• _What is being asked_
Rewrite the rows below from the line containing "Task: Click the Settings & Privacy lock icon" through the end, changing "Given" to "Instruction" and leaving everything else unchanged. Omit the pictures from your answer.

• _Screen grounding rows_

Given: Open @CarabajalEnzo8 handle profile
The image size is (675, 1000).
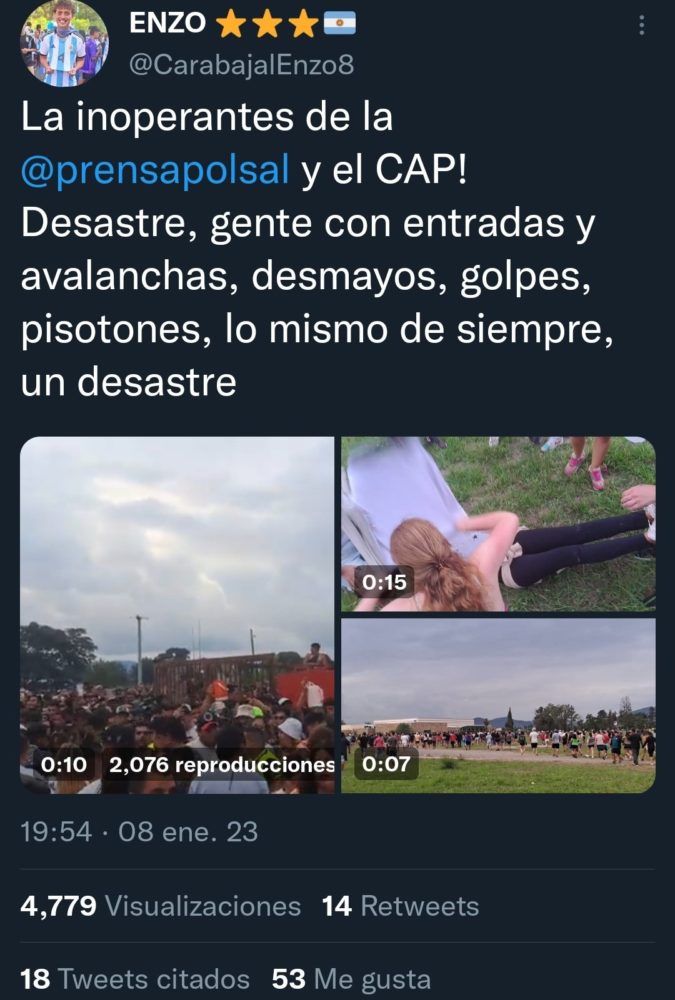Looking at the screenshot, I should [x=241, y=64].
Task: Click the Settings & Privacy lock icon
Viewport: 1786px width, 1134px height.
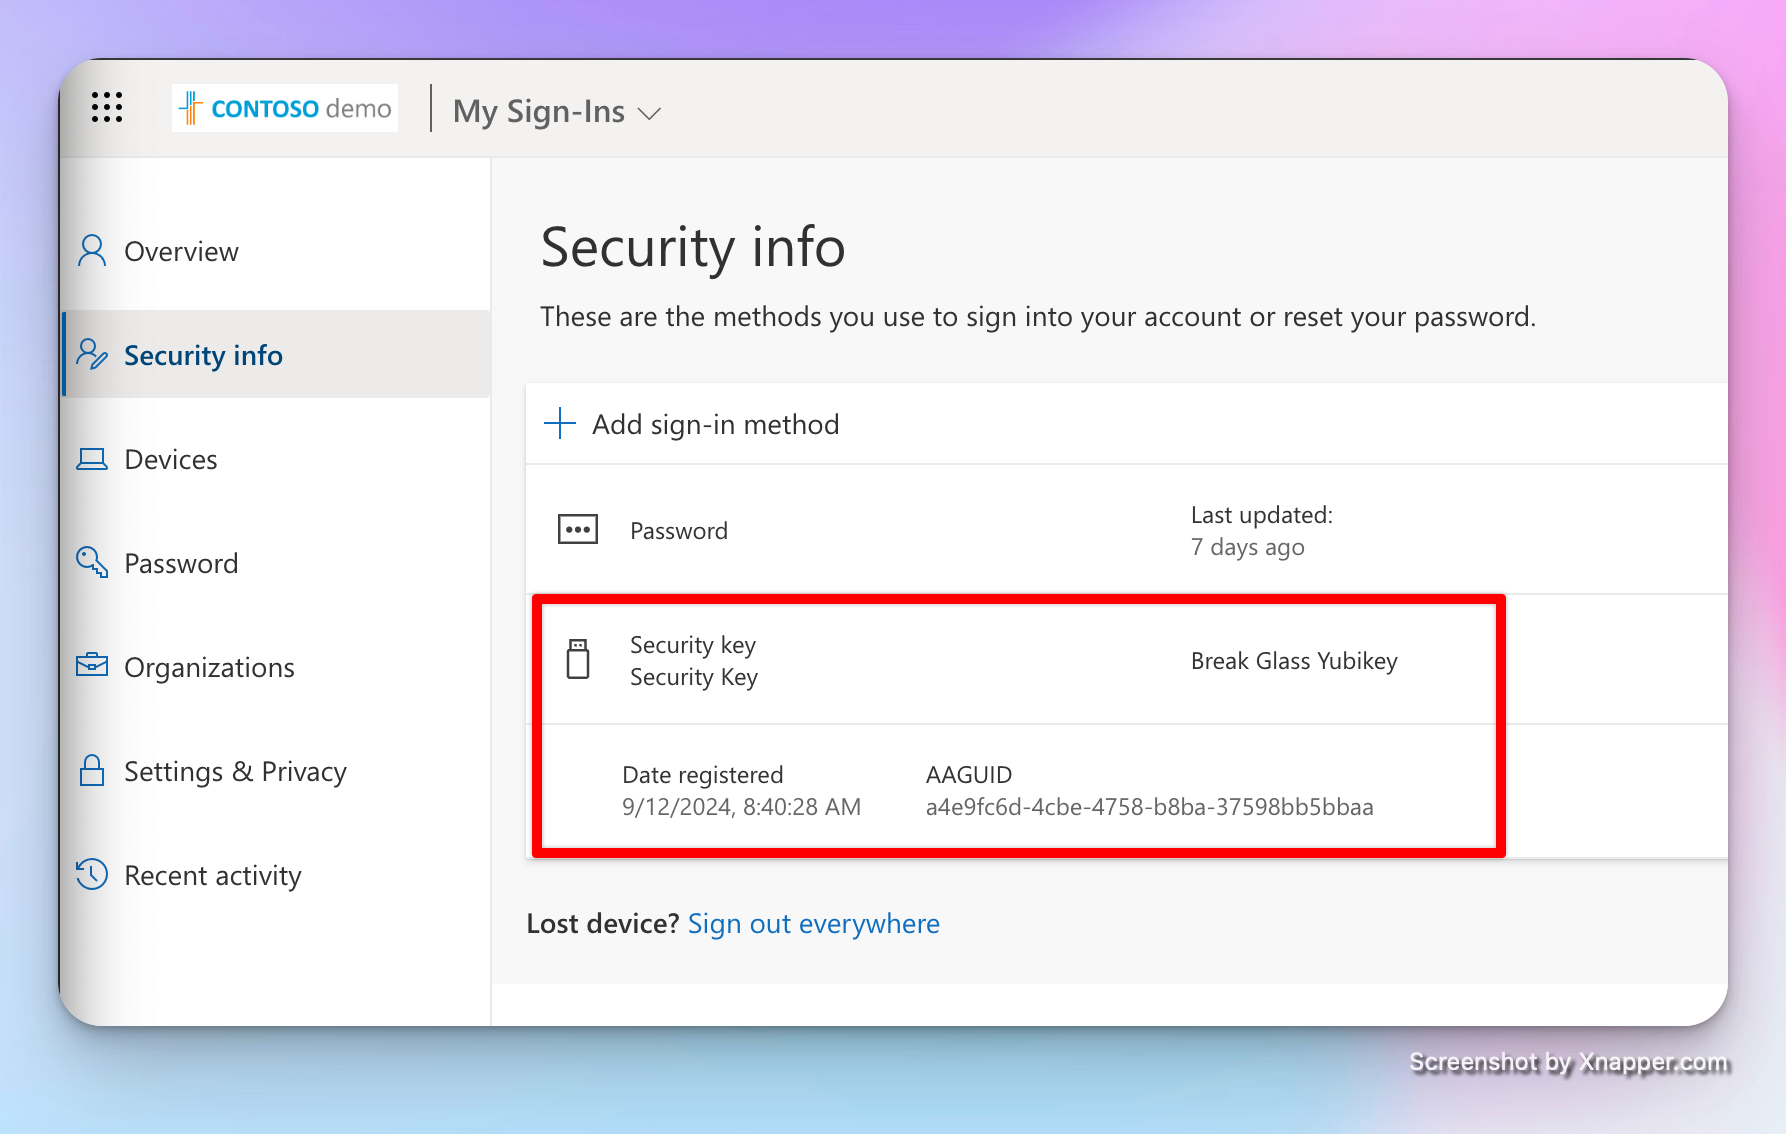Action: pos(92,770)
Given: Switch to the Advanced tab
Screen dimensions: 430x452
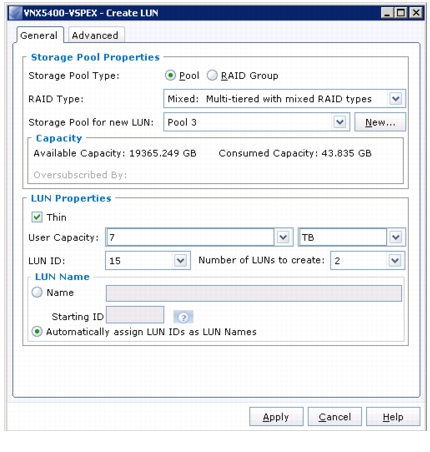Looking at the screenshot, I should click(x=95, y=35).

• _Answer to this task_
Task: Click the Settings & Privacy lock icon
Viewport: 1786px width, 1134px height.
Action: pos(92,770)
Instruction: Switch to the Advanced tab
Screen dimensions: 430x452
Looking at the screenshot, I should click(x=95, y=35).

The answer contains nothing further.